Mar 30, 2011 12:02 GMT  ·  By

In its latest legal response to Apple’s intentions of trademarking the “App Store” dubbing, Microsoft argues that the launch of the Amazon Appstore marks the 17th competitor that sees it as vital to use the term to promote their own software venues.

Microsoft said in its filing that, “These uses, despite Apple’s continuing enforcement campaign, show beyond dispute that there is a competitive need for the term.”

The company behind the Windows operating system went on to stress that "Apple strains to keep ‘App Store’ for its exclusive use, even claiming that its online stores are not real stores, only metaphorical ones.”

“But Apple cannot escape the hard truth: when people talk about competitors’ stores, they call them “app stores," the filing added, according to a report by GeekWire.

Microsoft even threw in Steve Jobs’ own statements referring to other application marketplaces which he called “app stores,” likely referring to the CEO’s keynote presentations.

As a response to Microsoft’s initial attempts to thwart Apple’s “App Store’ trademark, Apple argued that the term "Windows" is also generic yet still was granted as trademark because it held "the primary significance of the term to a substantial majority of the relevant public."

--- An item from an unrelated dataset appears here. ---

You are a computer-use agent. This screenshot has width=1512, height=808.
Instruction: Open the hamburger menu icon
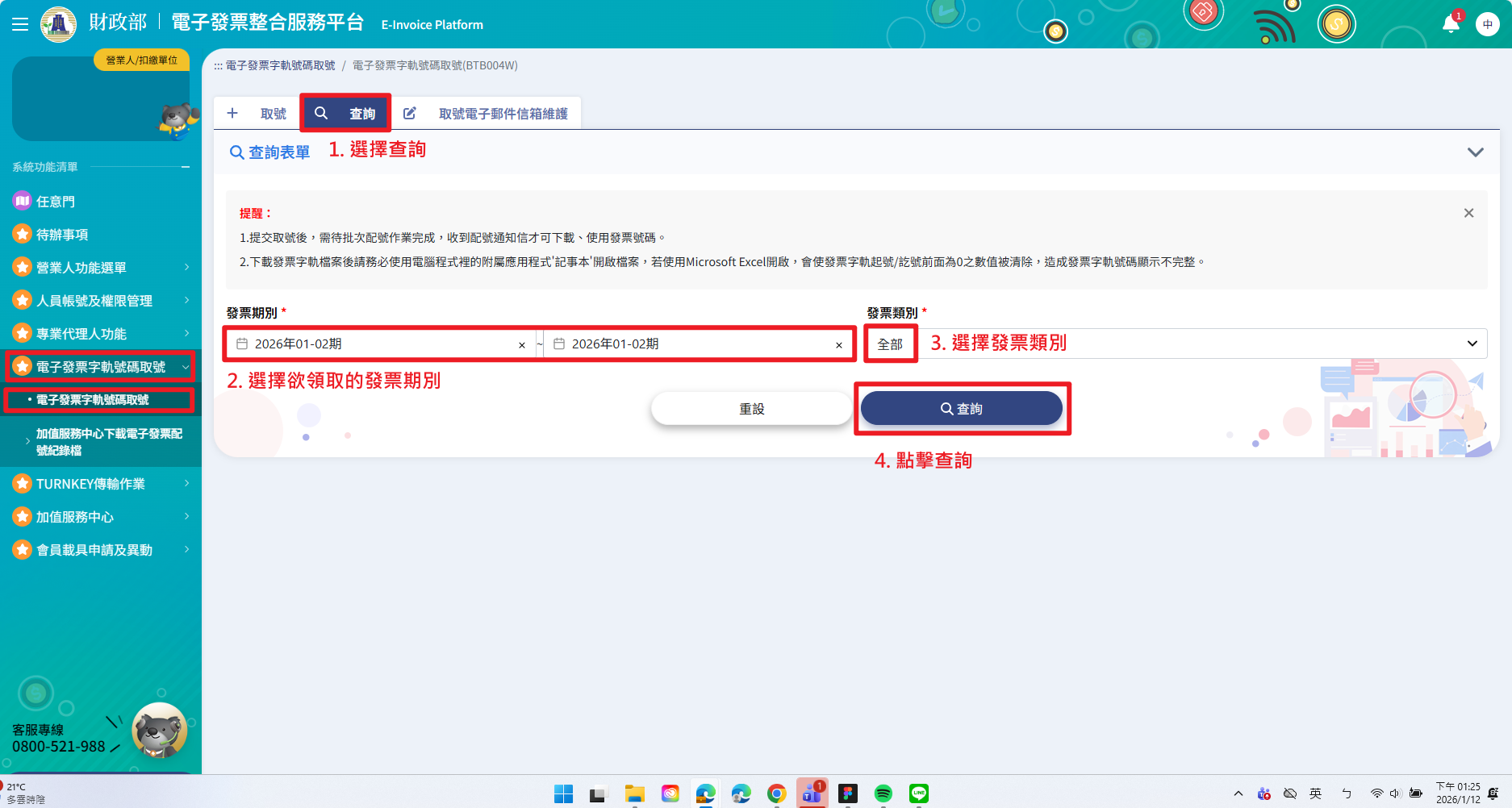[x=20, y=24]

Apple believes the same thing applies to its App Store.

Instead of addressing these particular allegations, Microsoft responded by saying that Apple’s latest filing was too long, and used too small of a font size.

The same GeekWire reported earlier this month that MS was accusing Apple of manipulating the text to insert more arguments that aimed to trump the Redmond giant’s opposition to the App Store trademark application.

At the time, Microsoft had asked the US Patent and Trademark Office to demand Apple a new brief which “complies with the rules and does not add any new matter or arguments.”